A stock image of a child reading with a dog

A Delaware teacher is proving that a good book pairs perfectly with puppies!

Brooke Hughes, a first-grade teacher at Hanby Elementary School in Wilmington, launched the Foster Tales Puppy Program last year to help young students not only boost their reading skills, but improve their mental health, according to Good Morning America.

Local rescue puppies are brought into the classroom, giving kids an opportunity to pet and cuddle the animals while they learn and go about their school day.
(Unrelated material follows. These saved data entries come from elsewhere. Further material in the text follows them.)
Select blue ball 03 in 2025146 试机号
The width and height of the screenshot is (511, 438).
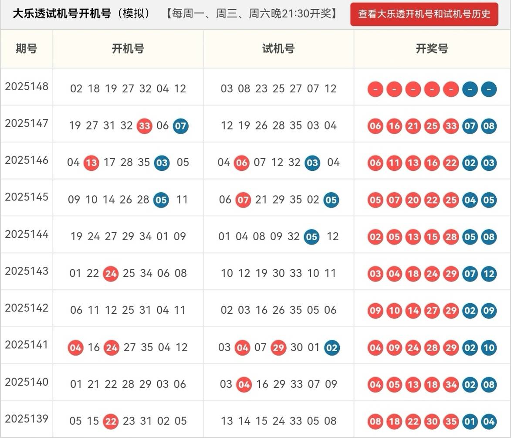click(x=312, y=163)
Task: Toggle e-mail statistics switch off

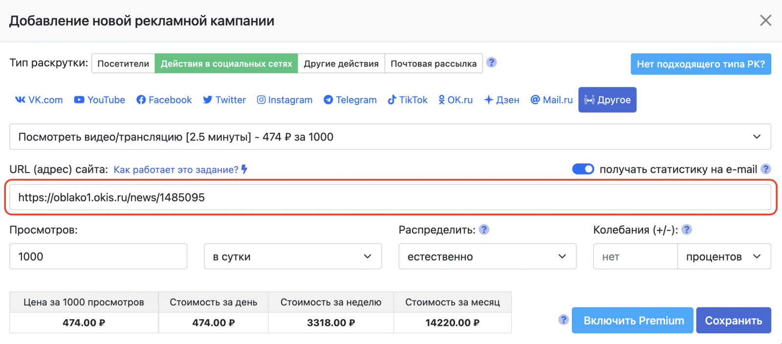Action: tap(583, 169)
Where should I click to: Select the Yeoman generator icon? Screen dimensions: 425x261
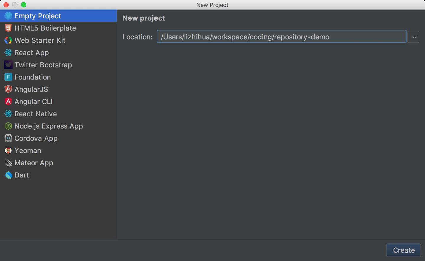pos(8,151)
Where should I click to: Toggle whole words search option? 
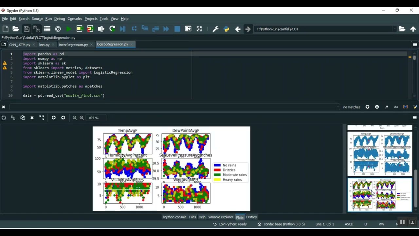(x=406, y=107)
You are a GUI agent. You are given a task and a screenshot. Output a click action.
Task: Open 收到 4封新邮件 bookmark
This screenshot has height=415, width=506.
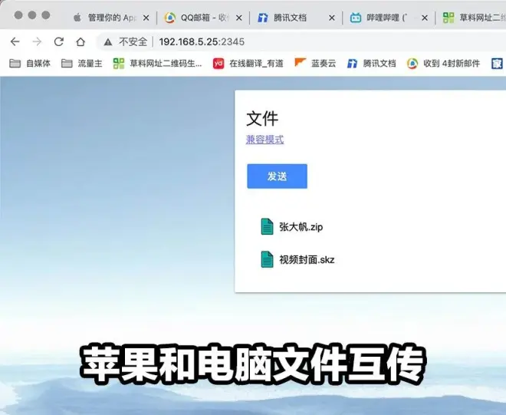pos(445,64)
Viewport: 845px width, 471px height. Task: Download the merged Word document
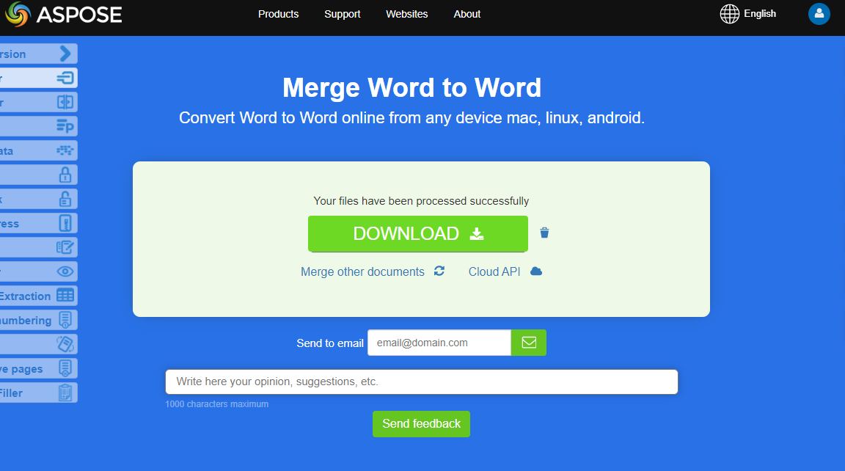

Hughes told the outlet that she first dreamed up the idea for the puppy therapy program when she began fostering dogs during the COVID-19 pandemic in 2020. "I just couldn't stop thinking of all the amazing benefits that the puppies could bring to the actual classroom," she recalled. "It could bring so much mental health support and reading support, not only for the students, but for the staff too."

Inspired, she wrote up a proposal to welcome dogs into the classroom and pitched the idea to her school's administration. In January 2023, Hughes — who has been teaching first grade at Hanby for 12 years — did a trial run of her new program.

"[Hanby Principal Juliet Agresti] let me bring in three puppies for one day to see how it went and it was amazing. It brought so much joy to the school," she told GMA. "The puppies just lifted everyone's spirits and ever since then, we haven't had many days without puppies in our school."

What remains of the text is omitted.